Gearboxes and gear arrangements are utilised in a wide range of situations in order to couple drive mechanisms. Traditionally, gearboxes have been formed from gear wheels having appropriate teeth numbers and sizes to provide a desired gear ratio. However, such gearboxes have a number of disadvantages. Firstly, they require the use of lubricating oils, which may act as contaminants or fire hazards and may prove ineffective in hot or cold environments, where the oil viscosity varies, or in a low pressure environment, where the oil may evaporate. Furthermore, gearboxes based on gear wheels may be noisy, making them unacceptable for low noise environments such as in hospitals, libraries and residential areas, or for clandestine military activities.
More recently, magnetic gearboxes have been provided which comprise respective gear rotors with interpoles between them. The rotors incorporate permanent magnets, and the interpoles act to modulate the magnetic flux transferred between the gear rotors. Such magnetic gearboxes enable a speed-changing mechanical device to be provided in which there is no mechanical contact between input and output shafts, thus avoiding many of the problems of noise and wear that arise in gearboxes having contacting moving parts.
FIG. 1 shows a schematic cross-sectional view of a magnetic gear arrangement of the prior art. The magnetic gear arrangement 1 is an epicyclic gearbox and comprises an inner rotor 2 and an outer rotor 6. Permanent magnets providing respective pole pairs 4, 8 are fixed to the inner and outer rotors 2, 6, the opposing poles of each permanent magnet being respectively indicated by dark and light shading. The permanent magnets 4 affixed to the inner rotor 2 have alternating polarity along the circumference of the rotor. Similarly, the permanent magnets 8 affixed to the outer rotor 6 have alternating polarity along the circumference of that rotor. Typically, one rotor is mechanically coupled to a drive mechanism and the other rotor is mechanically coupled to a driven mechanism.
The inner and outer rotors 2, 6 have different numbers of pole pairs 4, 8. Typically, the number of pole pairs of the outer rotor 6 is greater than the number of pole pairs of the inner rotor 2.
Pole elements 10 are provided between the inner rotor 202 and the outer rotor 6 and form an array to provide a coupling element having a cylindrical shape.
Each pole element 10 forms one interpole for modulating the magnetic fields produced by the inner rotor 2 and the outer rotor 6, so as to couple the two fields and hence the motion of the rotors. The angular position of the interpoles is a factor in determining the gearing of the magnetic gearbox.

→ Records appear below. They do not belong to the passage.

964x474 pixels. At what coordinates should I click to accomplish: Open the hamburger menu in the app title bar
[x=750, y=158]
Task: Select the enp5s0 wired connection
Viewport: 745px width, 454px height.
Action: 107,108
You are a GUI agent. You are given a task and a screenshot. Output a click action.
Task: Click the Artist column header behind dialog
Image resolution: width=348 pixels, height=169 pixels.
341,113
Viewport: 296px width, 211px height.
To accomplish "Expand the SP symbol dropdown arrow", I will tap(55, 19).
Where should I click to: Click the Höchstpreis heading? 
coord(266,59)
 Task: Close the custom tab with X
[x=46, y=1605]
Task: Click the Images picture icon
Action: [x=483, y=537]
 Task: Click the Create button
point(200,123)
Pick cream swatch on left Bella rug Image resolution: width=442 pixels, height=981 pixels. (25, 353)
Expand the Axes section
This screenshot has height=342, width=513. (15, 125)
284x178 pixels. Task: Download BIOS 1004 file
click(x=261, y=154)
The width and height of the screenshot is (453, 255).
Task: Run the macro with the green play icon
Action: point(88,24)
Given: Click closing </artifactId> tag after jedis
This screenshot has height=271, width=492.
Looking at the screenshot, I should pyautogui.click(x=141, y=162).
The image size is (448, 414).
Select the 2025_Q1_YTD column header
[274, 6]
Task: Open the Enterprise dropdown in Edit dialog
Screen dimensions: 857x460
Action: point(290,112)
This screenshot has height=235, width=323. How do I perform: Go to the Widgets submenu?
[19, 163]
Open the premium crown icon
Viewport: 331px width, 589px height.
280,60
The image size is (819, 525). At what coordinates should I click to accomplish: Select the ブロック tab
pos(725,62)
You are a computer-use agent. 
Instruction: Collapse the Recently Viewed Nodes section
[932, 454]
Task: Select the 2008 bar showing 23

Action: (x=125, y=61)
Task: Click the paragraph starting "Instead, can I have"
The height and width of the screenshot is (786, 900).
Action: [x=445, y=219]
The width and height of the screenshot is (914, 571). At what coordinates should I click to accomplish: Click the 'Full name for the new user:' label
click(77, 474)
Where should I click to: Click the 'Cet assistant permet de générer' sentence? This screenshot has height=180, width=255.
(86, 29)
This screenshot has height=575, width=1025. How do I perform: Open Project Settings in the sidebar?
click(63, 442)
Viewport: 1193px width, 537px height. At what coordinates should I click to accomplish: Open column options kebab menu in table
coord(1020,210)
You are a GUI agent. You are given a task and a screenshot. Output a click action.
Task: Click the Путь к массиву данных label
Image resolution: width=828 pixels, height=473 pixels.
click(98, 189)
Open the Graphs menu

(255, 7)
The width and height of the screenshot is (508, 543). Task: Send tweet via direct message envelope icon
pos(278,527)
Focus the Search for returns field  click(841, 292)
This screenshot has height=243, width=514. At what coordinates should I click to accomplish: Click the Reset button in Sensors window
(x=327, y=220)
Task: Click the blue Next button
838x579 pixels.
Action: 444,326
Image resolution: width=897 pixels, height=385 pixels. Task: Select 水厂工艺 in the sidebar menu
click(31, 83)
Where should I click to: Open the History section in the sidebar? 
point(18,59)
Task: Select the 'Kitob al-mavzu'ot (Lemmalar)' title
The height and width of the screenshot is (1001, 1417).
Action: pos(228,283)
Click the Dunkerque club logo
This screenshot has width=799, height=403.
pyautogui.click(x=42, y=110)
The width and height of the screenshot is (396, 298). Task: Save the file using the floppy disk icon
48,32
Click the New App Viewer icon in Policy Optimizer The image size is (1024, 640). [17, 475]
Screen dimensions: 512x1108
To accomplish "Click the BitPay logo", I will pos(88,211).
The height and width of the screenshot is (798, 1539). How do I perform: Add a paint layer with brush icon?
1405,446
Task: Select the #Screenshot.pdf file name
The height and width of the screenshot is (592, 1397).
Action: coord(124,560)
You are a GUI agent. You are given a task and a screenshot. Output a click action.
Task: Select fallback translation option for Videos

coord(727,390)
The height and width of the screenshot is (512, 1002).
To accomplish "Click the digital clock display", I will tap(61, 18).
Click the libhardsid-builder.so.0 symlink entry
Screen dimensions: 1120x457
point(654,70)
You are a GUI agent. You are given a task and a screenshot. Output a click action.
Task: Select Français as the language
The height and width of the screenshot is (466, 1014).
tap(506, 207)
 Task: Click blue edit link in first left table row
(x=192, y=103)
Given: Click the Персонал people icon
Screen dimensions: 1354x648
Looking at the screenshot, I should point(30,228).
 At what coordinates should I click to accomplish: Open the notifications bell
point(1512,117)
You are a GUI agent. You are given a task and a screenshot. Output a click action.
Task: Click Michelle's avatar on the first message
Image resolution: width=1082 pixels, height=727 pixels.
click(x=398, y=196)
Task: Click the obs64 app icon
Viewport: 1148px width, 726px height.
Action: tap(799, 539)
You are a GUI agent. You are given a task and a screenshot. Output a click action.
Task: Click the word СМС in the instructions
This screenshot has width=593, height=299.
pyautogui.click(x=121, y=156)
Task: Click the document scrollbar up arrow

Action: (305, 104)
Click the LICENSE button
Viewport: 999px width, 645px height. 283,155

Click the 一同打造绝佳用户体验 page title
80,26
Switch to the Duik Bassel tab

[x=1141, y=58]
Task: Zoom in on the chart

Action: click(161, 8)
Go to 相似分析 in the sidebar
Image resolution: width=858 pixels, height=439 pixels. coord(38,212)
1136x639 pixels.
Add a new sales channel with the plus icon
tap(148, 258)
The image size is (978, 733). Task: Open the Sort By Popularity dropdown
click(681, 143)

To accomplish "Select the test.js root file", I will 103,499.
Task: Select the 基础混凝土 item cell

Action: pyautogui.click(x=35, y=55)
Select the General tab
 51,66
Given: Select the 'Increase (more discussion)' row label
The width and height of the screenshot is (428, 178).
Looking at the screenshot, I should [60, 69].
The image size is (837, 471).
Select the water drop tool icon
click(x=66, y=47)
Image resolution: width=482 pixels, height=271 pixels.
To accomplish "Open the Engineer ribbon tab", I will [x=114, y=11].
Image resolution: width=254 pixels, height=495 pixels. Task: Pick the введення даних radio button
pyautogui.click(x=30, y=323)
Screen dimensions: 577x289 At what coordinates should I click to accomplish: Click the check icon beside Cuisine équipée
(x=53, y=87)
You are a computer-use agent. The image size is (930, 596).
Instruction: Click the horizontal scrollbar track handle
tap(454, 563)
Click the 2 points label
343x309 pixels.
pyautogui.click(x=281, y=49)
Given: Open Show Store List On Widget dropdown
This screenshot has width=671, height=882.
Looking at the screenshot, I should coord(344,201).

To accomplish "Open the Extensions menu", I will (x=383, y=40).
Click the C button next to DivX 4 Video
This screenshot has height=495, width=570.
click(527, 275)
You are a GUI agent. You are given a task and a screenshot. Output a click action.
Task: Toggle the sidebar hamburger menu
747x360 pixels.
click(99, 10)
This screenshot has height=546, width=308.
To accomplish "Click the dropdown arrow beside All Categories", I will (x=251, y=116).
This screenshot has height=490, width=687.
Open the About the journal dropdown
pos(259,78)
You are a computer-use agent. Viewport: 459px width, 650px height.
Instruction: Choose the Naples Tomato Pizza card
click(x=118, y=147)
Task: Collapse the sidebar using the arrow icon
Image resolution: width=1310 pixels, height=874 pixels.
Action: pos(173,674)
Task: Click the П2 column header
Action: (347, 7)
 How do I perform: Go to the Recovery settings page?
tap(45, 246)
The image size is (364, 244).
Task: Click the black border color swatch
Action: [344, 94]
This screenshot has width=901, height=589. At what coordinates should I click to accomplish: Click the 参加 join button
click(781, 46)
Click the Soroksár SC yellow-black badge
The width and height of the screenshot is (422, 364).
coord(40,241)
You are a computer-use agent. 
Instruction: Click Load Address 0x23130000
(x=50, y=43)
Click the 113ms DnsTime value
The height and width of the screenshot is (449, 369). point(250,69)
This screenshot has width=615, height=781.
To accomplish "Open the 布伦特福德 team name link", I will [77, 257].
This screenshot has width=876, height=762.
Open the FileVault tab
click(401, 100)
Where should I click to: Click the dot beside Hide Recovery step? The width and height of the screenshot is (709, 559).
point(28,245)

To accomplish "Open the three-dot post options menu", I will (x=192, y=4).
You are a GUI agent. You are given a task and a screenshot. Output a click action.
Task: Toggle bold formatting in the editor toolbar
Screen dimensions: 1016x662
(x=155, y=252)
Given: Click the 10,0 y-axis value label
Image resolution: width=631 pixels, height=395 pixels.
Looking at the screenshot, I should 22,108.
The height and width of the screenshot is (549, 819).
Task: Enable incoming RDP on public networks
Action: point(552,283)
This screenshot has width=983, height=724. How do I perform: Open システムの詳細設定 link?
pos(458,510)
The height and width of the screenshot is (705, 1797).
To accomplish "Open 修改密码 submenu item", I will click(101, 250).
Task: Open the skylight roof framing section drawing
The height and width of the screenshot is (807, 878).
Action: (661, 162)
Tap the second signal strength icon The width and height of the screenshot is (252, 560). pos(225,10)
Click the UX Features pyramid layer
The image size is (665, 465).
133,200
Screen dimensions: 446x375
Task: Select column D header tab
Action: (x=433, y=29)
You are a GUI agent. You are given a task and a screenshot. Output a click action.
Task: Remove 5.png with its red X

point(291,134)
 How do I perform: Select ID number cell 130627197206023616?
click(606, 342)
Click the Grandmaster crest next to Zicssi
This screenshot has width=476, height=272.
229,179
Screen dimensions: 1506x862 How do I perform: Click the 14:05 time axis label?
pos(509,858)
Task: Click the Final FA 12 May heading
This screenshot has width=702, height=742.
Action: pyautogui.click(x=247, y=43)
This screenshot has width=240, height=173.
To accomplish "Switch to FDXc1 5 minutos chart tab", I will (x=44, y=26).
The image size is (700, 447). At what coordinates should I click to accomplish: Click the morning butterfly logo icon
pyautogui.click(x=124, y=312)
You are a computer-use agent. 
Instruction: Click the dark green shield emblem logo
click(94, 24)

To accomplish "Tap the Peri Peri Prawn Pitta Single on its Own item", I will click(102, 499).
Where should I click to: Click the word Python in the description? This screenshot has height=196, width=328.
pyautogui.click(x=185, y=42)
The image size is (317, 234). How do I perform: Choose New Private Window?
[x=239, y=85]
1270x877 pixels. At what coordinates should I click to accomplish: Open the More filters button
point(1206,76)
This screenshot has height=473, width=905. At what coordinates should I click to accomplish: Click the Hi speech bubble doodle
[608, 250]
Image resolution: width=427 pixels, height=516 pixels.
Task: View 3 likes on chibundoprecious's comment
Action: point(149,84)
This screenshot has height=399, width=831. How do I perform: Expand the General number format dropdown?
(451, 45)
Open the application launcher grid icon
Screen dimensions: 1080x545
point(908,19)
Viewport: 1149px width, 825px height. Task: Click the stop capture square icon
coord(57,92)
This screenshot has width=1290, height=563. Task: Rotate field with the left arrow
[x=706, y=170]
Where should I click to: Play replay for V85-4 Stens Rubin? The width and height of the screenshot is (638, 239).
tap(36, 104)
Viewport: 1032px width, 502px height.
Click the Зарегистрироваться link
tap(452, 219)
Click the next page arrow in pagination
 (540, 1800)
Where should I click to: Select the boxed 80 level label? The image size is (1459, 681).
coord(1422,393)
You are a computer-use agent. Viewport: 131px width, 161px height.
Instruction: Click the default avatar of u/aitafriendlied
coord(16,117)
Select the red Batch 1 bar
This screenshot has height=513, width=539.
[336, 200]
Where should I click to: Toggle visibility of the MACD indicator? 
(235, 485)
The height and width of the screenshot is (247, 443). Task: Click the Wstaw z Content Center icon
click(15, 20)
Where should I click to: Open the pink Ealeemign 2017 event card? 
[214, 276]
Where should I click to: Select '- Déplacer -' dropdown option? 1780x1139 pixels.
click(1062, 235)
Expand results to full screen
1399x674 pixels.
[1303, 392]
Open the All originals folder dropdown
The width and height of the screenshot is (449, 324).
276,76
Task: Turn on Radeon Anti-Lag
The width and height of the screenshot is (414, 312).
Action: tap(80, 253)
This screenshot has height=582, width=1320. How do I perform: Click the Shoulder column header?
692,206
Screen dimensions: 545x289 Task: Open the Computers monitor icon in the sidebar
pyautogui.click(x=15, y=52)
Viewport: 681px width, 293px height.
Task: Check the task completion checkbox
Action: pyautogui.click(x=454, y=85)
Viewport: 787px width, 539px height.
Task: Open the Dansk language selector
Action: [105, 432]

For example, the motion of the rotors 2, 6 may be either co-rotational or counter-rotational, depending on the number of magnets affixed to each rotor and the angular position/number of interpoles. Further, the co-rotational and counter-rotational modes have respective optimum interpole angular spacings which maximise the effectiveness of coupling between the rotors for that mode and determine the gear ratio between the rotors. By varying the angular position of the interpoles it possible to provide different gear ratios between the rotors, for example by using harmonics of the magnetic fields produced by the inner rotor and/or the outer rotor, but at a cost of less effective coupling. Further, the number of such ratios is limited by the fixed number of poles on the rotors.
WO 2007/135369 discusses a variety of magnetic gear arrangements.
It would be desirable to provide gearboxes in which the gear ratio is readily adjustable, but without the loss of coupling effectiveness associated with for example interpole arrangements that make use of magnetic field harmonics.